Saved data entries
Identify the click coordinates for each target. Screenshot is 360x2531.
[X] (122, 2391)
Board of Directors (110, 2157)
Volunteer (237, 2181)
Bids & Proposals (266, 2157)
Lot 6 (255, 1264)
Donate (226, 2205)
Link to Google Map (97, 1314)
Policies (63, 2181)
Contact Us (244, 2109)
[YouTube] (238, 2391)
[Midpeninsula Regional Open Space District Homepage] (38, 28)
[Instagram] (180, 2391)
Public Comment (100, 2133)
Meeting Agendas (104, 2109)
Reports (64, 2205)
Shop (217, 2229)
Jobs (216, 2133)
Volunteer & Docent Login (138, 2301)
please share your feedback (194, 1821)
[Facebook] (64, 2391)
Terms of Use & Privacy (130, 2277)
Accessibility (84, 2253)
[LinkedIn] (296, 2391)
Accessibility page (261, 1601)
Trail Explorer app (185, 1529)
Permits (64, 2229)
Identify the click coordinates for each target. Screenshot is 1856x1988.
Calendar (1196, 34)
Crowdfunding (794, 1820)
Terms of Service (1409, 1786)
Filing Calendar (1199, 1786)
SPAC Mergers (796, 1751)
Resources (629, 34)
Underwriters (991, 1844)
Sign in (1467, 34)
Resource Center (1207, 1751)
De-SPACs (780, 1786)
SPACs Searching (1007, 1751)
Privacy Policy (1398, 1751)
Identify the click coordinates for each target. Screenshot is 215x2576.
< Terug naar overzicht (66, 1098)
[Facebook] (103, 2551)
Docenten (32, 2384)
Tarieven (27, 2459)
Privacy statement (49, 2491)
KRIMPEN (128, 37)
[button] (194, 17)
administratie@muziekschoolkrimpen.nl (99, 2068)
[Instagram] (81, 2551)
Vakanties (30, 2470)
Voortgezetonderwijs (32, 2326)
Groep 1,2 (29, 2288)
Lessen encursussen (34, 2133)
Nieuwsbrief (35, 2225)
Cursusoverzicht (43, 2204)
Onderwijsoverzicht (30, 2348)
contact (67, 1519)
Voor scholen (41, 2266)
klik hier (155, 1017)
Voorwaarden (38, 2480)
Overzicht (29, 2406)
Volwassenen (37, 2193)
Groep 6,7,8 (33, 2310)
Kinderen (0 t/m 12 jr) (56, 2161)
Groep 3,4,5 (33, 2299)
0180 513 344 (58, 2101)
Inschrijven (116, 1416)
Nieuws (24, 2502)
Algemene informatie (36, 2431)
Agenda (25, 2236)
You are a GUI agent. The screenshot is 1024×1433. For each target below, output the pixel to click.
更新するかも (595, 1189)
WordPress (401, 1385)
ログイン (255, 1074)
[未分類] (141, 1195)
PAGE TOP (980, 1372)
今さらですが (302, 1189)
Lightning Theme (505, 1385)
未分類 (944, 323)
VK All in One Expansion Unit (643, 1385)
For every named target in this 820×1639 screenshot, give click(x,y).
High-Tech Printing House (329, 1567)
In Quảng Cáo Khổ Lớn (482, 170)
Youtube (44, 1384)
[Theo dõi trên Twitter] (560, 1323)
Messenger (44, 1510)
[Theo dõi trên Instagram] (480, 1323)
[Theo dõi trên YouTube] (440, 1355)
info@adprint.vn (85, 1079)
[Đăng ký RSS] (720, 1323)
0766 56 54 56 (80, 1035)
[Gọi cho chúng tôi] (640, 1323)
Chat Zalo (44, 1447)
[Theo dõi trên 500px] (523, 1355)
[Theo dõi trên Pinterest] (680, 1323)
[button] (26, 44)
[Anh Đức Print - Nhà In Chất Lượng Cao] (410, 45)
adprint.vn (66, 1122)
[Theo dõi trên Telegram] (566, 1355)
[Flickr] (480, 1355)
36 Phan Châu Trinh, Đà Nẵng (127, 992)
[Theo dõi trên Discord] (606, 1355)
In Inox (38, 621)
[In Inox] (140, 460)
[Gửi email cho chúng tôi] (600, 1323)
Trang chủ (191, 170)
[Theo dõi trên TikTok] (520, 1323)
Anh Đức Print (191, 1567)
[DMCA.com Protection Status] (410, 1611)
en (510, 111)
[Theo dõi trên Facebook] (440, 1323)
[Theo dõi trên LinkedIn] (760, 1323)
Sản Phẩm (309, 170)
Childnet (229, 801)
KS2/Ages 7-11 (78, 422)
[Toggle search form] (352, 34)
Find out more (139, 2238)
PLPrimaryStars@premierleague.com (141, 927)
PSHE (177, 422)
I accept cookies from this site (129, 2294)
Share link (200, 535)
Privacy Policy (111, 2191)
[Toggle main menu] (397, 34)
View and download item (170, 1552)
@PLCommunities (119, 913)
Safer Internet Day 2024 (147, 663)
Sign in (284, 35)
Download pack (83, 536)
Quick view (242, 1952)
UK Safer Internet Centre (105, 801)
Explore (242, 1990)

> _PROMPT_: Above are the lines; repeat exactly the ones from the line containing "[Theo dõi trên 500px] (523, 1355)" down to the line containing "[DMCA.com Protection Status] (410, 1611)", both inclusive.

> _WRITTEN SOLUTION_:
[Theo dõi trên 500px] (523, 1355)
[Theo dõi trên Pinterest] (680, 1323)
[button] (26, 44)
[Anh Đức Print - Nhà In Chất Lượng Cao] (410, 45)
adprint.vn (66, 1122)
[Theo dõi trên Telegram] (566, 1355)
[Flickr] (480, 1355)
36 Phan Châu Trinh, Đà Nẵng (127, 992)
[Theo dõi trên Discord] (606, 1355)
In Inox (38, 621)
[In Inox] (140, 460)
[Gửi email cho chúng tôi] (600, 1323)
Trang chủ (191, 170)
[Theo dõi trên TikTok] (520, 1323)
Anh Đức Print (191, 1567)
[DMCA.com Protection Status] (410, 1611)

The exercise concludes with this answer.